#### Source records:
--------------------------------------------------

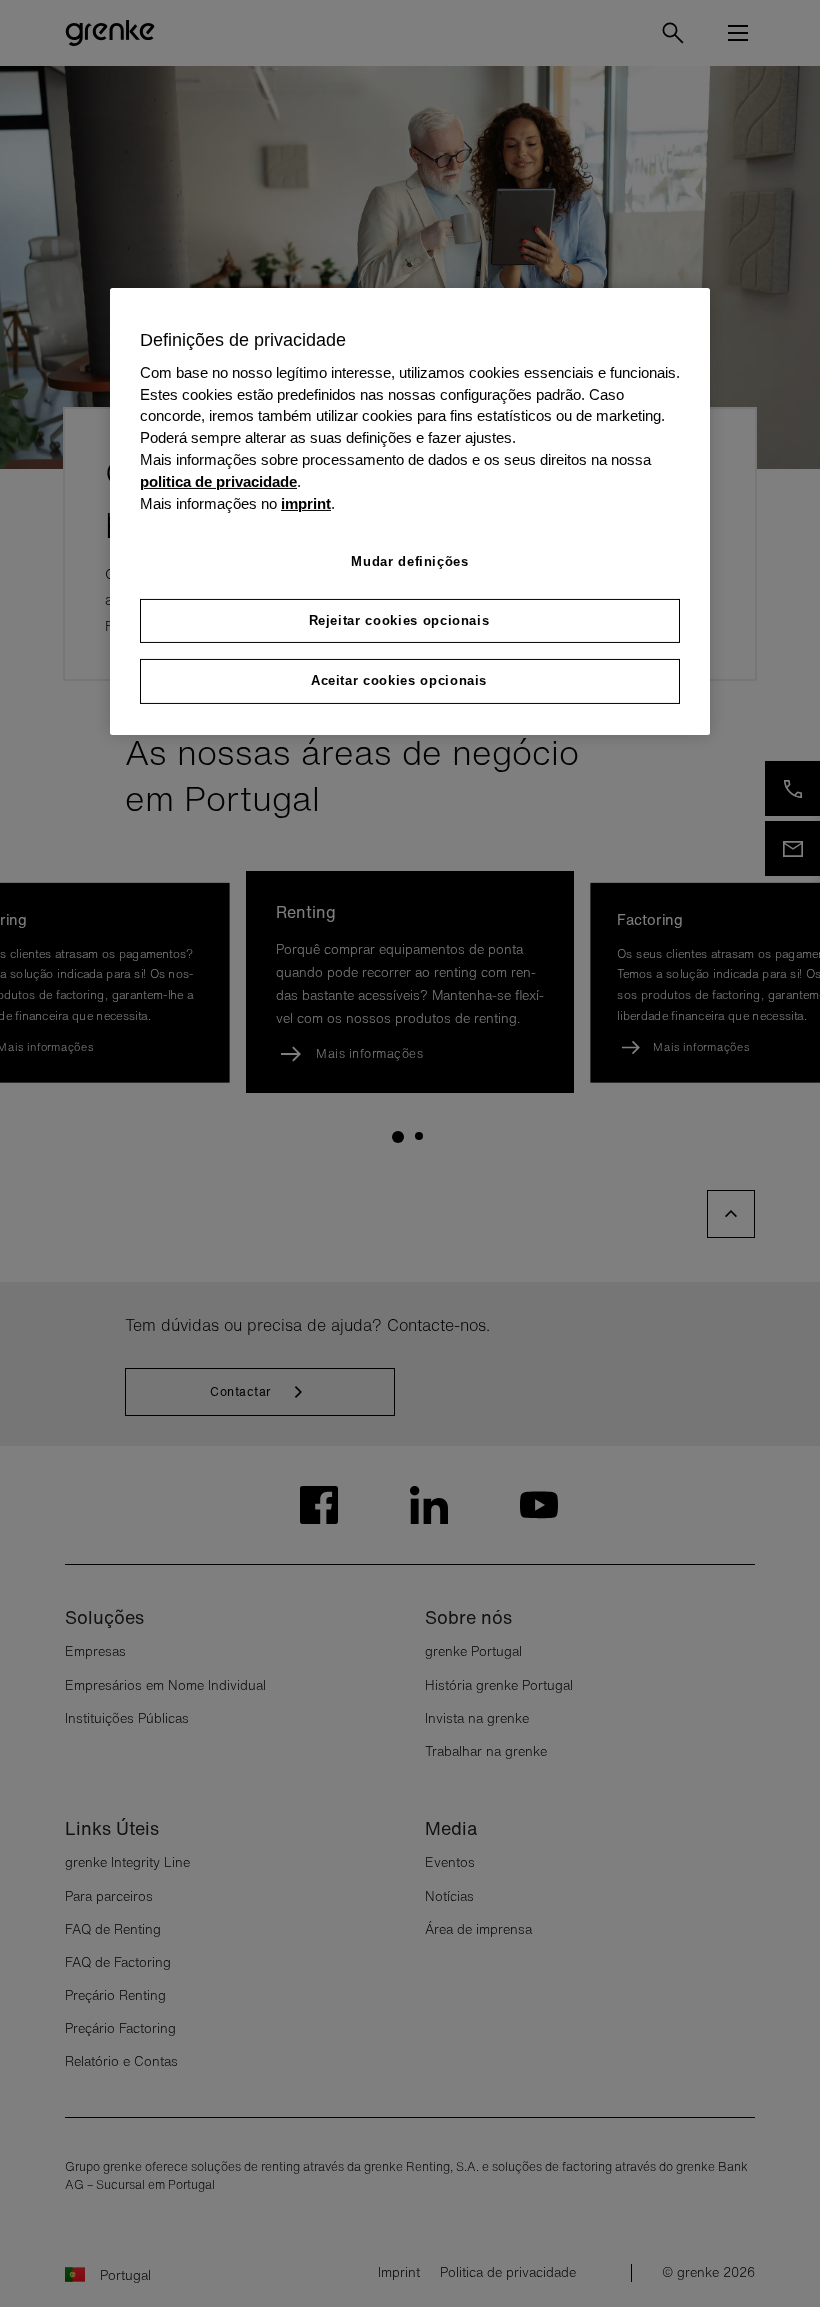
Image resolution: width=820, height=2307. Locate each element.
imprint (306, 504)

--------------------------------------------------

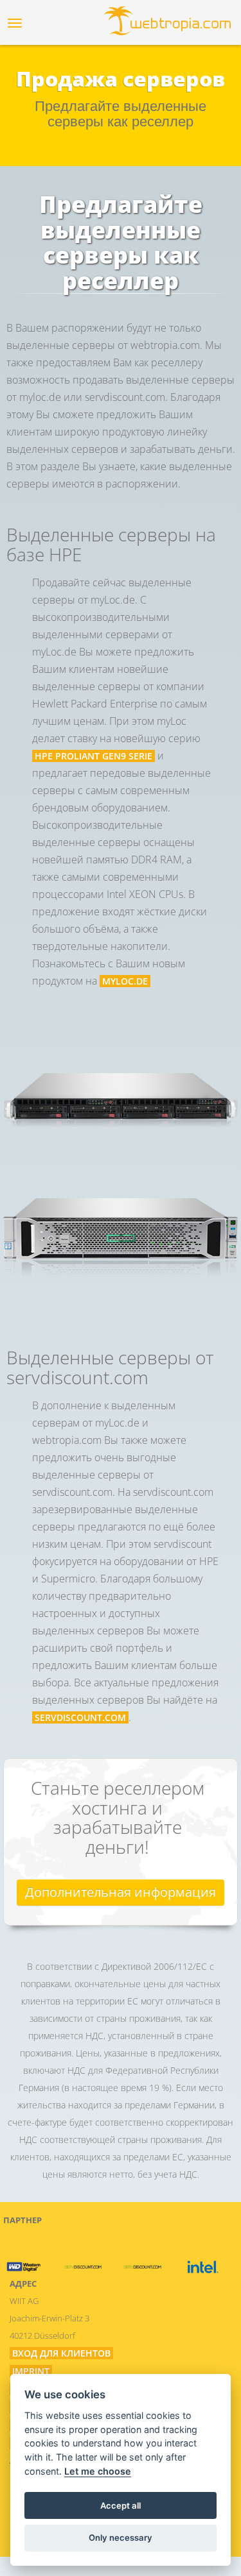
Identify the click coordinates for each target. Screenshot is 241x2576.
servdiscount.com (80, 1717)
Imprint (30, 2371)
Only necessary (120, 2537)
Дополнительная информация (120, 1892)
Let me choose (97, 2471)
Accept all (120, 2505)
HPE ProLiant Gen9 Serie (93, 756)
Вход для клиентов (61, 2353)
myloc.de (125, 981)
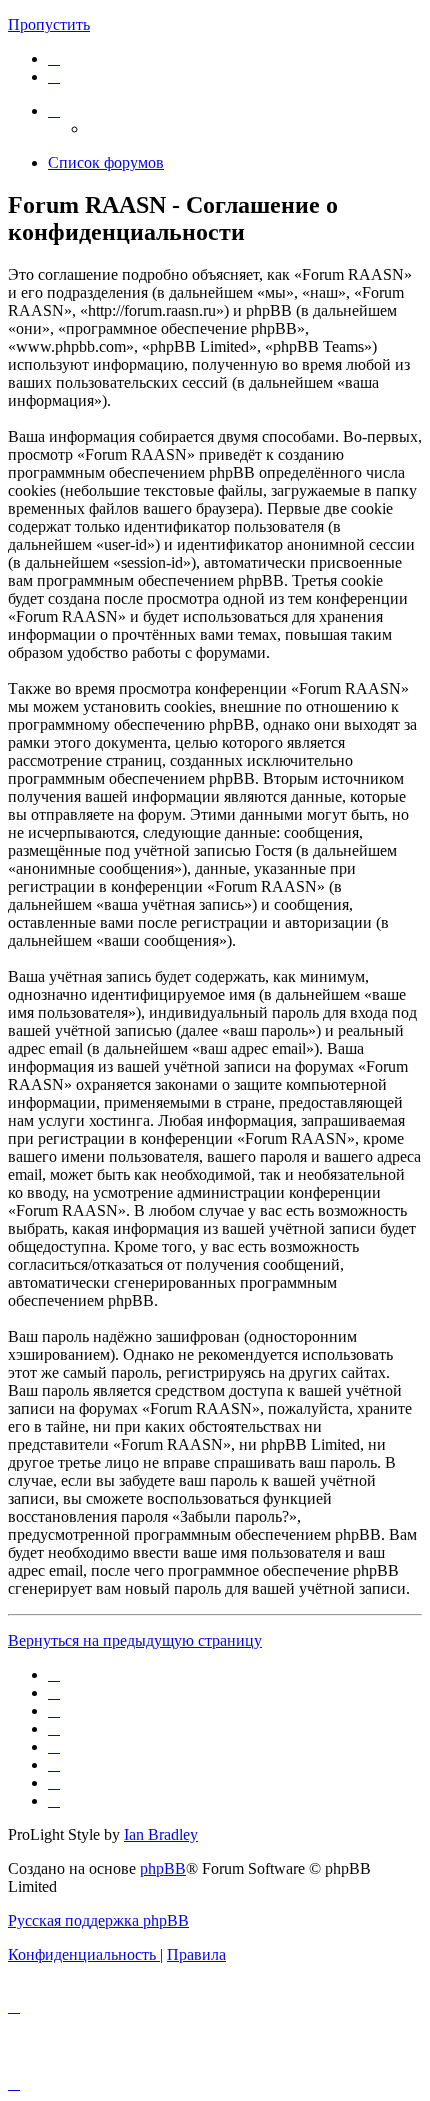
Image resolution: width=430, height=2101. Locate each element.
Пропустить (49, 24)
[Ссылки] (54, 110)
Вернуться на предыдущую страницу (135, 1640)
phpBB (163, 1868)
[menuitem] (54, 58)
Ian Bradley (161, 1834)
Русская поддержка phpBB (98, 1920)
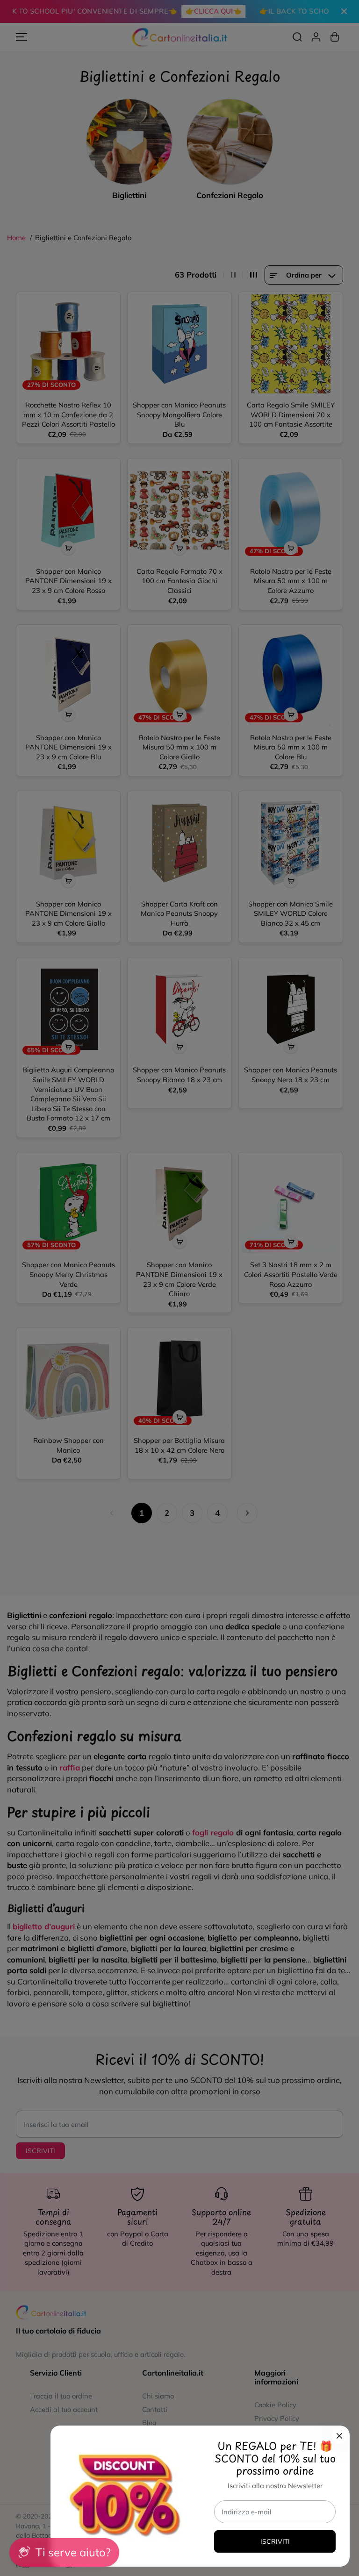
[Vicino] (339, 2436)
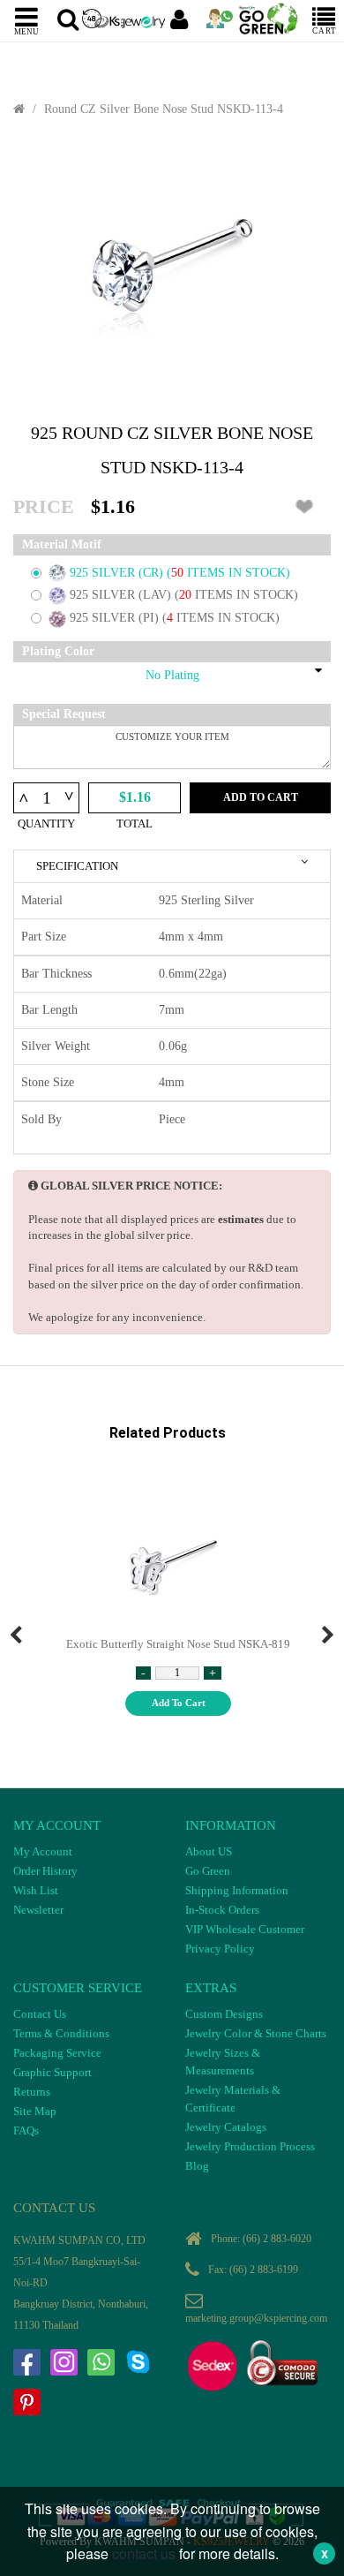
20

--------------------------------------------------

#### What to work on:
Reply with nothing but the number of lines in the data above that contain "each".

#### Exercise solution:
3